*** Entries provided ***
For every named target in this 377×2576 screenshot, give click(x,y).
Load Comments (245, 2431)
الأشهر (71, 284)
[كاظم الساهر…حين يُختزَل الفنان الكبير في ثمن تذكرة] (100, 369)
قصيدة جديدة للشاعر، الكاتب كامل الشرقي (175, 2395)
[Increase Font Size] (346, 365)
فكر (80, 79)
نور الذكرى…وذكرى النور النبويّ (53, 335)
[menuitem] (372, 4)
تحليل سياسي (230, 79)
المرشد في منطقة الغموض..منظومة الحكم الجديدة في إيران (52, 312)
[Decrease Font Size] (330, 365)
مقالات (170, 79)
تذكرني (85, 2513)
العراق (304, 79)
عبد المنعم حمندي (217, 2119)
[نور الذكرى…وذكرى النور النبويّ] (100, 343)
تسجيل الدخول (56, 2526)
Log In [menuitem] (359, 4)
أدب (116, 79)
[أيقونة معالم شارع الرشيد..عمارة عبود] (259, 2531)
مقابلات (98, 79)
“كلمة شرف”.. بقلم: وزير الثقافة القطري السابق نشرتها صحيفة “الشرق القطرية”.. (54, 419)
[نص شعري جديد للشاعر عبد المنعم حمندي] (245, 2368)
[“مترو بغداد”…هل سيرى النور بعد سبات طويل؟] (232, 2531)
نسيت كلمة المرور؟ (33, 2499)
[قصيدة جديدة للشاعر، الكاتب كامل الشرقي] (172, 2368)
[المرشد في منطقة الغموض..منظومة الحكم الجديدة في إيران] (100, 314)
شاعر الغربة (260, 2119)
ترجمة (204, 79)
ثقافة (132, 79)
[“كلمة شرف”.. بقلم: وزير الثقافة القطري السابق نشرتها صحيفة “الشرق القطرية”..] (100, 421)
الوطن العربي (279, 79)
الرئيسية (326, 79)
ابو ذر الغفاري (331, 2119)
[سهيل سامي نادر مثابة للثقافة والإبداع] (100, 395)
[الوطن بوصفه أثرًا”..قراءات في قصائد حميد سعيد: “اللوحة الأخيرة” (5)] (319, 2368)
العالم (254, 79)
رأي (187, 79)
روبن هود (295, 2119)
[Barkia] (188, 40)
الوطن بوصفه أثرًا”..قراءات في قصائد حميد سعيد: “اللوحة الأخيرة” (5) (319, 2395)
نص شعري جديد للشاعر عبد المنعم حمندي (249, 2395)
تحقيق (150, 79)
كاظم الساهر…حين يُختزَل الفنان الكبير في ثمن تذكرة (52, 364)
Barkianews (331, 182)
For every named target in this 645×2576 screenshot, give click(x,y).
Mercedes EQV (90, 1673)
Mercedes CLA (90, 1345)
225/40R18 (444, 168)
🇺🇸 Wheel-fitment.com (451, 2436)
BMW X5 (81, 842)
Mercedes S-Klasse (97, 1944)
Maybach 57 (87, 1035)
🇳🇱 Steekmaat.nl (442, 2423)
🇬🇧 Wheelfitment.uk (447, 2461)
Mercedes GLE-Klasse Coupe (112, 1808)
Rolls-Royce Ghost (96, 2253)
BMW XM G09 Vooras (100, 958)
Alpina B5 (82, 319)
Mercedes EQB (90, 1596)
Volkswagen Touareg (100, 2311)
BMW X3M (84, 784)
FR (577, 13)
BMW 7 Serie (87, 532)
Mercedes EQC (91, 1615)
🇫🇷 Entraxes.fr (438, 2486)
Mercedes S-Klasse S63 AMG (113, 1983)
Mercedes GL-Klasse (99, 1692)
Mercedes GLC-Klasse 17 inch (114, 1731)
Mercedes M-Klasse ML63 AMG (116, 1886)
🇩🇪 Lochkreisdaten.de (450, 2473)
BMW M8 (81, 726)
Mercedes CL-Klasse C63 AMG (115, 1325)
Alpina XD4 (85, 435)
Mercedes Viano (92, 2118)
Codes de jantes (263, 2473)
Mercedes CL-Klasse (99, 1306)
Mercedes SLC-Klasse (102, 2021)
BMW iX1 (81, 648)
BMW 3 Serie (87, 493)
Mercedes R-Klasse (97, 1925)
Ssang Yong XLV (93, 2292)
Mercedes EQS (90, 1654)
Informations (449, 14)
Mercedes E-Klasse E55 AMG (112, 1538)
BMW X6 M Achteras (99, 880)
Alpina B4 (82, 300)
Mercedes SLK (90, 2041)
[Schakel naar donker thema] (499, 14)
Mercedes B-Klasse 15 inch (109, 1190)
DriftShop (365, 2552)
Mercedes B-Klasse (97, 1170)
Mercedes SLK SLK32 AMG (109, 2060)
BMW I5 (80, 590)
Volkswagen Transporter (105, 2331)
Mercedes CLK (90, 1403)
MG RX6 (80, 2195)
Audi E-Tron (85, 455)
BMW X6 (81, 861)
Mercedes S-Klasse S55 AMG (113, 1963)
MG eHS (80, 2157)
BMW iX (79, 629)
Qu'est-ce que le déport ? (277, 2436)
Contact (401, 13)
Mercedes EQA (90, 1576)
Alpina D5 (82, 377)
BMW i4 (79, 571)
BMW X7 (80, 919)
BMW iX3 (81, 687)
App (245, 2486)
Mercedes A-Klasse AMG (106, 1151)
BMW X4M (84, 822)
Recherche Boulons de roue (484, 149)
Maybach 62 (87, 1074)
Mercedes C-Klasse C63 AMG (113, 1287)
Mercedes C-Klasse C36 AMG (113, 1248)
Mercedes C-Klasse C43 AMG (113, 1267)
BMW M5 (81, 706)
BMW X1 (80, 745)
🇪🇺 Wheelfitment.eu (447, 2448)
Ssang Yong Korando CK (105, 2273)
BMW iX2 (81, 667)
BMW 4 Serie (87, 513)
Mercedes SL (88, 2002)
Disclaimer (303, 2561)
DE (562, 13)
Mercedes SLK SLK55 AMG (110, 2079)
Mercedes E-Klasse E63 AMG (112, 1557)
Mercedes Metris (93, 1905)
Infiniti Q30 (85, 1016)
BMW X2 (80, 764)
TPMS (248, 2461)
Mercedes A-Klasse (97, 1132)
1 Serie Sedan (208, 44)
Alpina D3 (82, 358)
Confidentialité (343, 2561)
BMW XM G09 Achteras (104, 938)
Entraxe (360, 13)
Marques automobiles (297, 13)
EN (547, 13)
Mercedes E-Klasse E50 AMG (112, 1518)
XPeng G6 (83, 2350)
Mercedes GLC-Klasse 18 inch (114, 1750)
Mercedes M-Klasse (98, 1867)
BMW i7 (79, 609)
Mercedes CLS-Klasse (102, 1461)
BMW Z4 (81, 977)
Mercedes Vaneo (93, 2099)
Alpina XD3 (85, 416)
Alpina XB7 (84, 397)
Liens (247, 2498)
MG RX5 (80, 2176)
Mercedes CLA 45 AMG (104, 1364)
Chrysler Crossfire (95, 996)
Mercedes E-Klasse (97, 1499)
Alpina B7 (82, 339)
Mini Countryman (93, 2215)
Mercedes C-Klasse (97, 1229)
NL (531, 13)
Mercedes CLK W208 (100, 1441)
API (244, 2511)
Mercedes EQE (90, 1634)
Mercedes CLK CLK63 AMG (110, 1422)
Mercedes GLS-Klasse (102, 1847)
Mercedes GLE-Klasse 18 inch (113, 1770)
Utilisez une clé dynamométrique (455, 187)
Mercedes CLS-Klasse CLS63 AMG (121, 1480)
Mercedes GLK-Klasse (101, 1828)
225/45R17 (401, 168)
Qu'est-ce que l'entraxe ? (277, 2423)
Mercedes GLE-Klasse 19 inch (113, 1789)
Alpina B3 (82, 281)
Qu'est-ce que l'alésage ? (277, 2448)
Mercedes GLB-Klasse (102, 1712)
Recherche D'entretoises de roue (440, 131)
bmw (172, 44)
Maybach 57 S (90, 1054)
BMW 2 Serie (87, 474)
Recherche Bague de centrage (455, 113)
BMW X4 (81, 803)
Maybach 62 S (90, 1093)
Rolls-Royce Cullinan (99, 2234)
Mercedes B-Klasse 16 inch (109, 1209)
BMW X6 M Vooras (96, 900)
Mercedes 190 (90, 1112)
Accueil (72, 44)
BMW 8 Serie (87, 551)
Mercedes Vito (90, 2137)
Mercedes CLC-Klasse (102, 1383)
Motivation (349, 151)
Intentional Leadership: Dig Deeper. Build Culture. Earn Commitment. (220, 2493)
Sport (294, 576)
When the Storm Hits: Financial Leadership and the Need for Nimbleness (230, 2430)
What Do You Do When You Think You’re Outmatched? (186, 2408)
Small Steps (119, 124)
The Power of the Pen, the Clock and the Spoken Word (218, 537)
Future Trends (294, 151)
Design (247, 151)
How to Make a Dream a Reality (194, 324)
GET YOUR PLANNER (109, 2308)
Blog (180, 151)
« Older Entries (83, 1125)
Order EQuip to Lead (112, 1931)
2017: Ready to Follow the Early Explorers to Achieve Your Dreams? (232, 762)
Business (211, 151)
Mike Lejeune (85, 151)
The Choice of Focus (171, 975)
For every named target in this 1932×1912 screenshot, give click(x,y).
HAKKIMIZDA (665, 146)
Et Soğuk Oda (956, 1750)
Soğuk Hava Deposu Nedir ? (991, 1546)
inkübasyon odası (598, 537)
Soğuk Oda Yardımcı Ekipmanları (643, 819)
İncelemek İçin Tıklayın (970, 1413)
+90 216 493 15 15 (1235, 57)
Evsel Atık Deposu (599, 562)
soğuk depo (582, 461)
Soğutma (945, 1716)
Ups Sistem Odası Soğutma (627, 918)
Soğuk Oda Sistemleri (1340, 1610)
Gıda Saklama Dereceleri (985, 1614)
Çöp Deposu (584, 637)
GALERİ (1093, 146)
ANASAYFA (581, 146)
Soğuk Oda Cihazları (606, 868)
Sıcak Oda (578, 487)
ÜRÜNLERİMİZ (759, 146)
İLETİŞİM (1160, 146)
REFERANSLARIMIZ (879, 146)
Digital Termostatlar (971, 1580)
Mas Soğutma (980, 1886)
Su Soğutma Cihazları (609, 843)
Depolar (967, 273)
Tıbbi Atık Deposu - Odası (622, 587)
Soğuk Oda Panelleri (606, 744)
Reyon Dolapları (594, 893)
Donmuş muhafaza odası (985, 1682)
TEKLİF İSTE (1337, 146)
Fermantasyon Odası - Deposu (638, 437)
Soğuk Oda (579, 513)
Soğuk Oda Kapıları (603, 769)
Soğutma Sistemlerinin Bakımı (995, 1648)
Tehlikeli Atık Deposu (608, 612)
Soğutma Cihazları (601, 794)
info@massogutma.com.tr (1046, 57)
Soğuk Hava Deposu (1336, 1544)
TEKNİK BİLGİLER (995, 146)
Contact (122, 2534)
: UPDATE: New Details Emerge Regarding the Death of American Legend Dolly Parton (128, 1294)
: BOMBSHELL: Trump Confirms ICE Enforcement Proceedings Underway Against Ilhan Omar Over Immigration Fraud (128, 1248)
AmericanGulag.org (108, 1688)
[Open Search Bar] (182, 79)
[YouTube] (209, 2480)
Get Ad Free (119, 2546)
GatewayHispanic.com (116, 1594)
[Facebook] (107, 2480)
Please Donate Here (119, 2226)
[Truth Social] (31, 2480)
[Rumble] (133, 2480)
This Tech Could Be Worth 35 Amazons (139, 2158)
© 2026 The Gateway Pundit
***
* Action item *
Return every line above where "Alpina" appears.

* Result *
Alpina B5 (82, 319)
Alpina XD4 (85, 435)
Alpina B4 (82, 300)
Alpina D5 (82, 377)
Alpina D3 (82, 358)
Alpina XD3 (85, 416)
Alpina XB7 (84, 397)
Alpina B7 (82, 339)
Alpina B3 (82, 281)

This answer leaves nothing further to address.